Andy Updegrove and Bob Sutor have both well covered the announcement that Microsoft is now going to submit its PDF competitive "XML Paper Specification" to ECMA for standardization, which means they'll no doubt run it to ISO after ECMA so as to claim an international standard.
The economic point of standards is to encourage and enable multiple implementations of the thing specified providing choice and risk mitigation to customers. A "standard" with one implementation is a vendor specification regardless of standards body imprimatur -- the economics benefits the vendor by enabling an ecosystem around their product. So a successful standard needs to have multiple implementations.
But there is another quality shared by successful standards. Successful standards are based on existing practice and experience across a technology area. There is a richness of trials, product successes and failures, over a period of years that feeds into the development of the specification that gets standardized once the right level of abstraction begins to become apparent. You don't standardize new things because they need the ability to change and evolve. You don't standardize a new product, because while standards invariably have mistakes, you don't deliberately want to standardize a new product's bugs.
As Andy points out, Adobe's handling of PDF was indeed heavy handed. But by the time PDF was launched by Adobe 10+ years ago, there was a wealth of broad industry experience in document formats, markup languages, page description languages, printer description languages and the appropriate levels of separation between them. The format has stood the test of time with little change. There are multiple readers and writers in the marketplace. With the completion (finally) of the ISO standard, one can claim PDF is a successful standard.
For Microsoft (or anyone else) to introduce a new and potentially innovative technology in the space should be encouraged. Just because there is an accepted standard way of doing things should not mean society (through the marketplace) should ignore the opportunity to evolve a technology space and solve new related problems. To publish the specification to encourage an ecosystem to explore and evolve the space (to the developing vendor's advantage) is also to be encouraged because that's good business practice, AND it provides the real-world economic test of the marketplace. It also allows the vendor to reap the economic rewards of solving a new problem space for customers.

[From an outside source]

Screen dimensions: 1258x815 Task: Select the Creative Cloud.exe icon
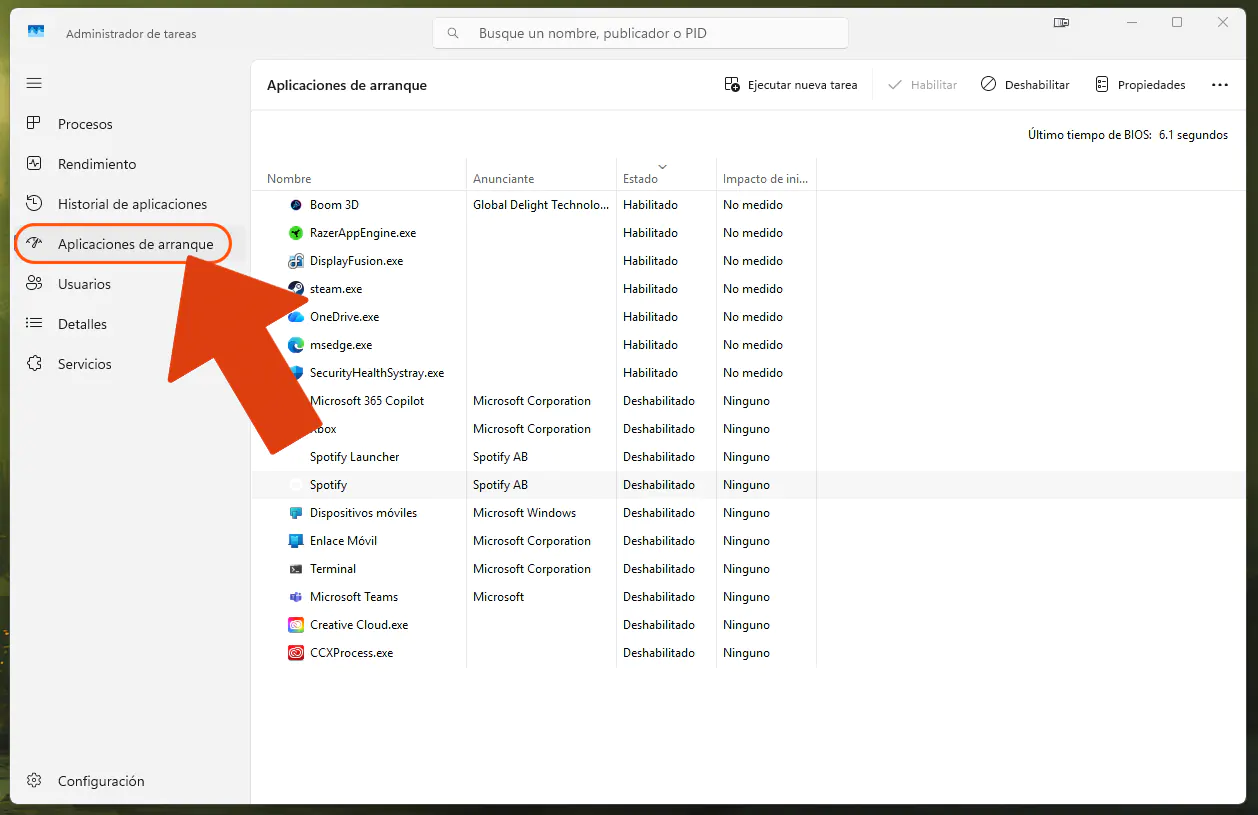tap(295, 625)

But that's as far as something new should go.
Once again we have Microsoft dumping its new product specification into ECMA, with a scope that says the standard must align with the product. They originally presented the format as their PDF killer as if that was somehow a feature customers need, so we also understand they're not evolving anything, they're just competing with an accepted standard.
I'm a big fan of Heinlein's (or Hanlon's) Razor, but regardless of whether this is malice or stupidity on Microsoft's part, it's very wrong from a standards perspective.
We need just to say "no".
If the ISO lets in 2 standards then why not 102? The question will go from "Is there and ISO Standard?" to "Which ISO Standard?". If it does then that is the end of ISO.
Posted by: Stan | 30 June 2007 at 11:13
So much criticism is directed at OOXML over this. But do other ISO standards emerge from a series of "product successes and failures, over a period of years"?
ODF, for example, is based on a one-product specification, OpenOffice.org's internal XML format. OO.org is maintained by Sun at considerable expense, it is not a collectively maintained open source project, Sun and IBM exercise influence over the ODF committee at another pay-to-play industry consortium. Consortia change their rules to encourage Microsoft's membership.
To "punish" MS for its behaviour by seeking to block its standard at ISO is admitting that ISO certification is used as a political tool, a business tool. Is this far from the truth? It is a crisis of compromise in the standards system, rather than the actions of any specific players, which most needs criticism and change.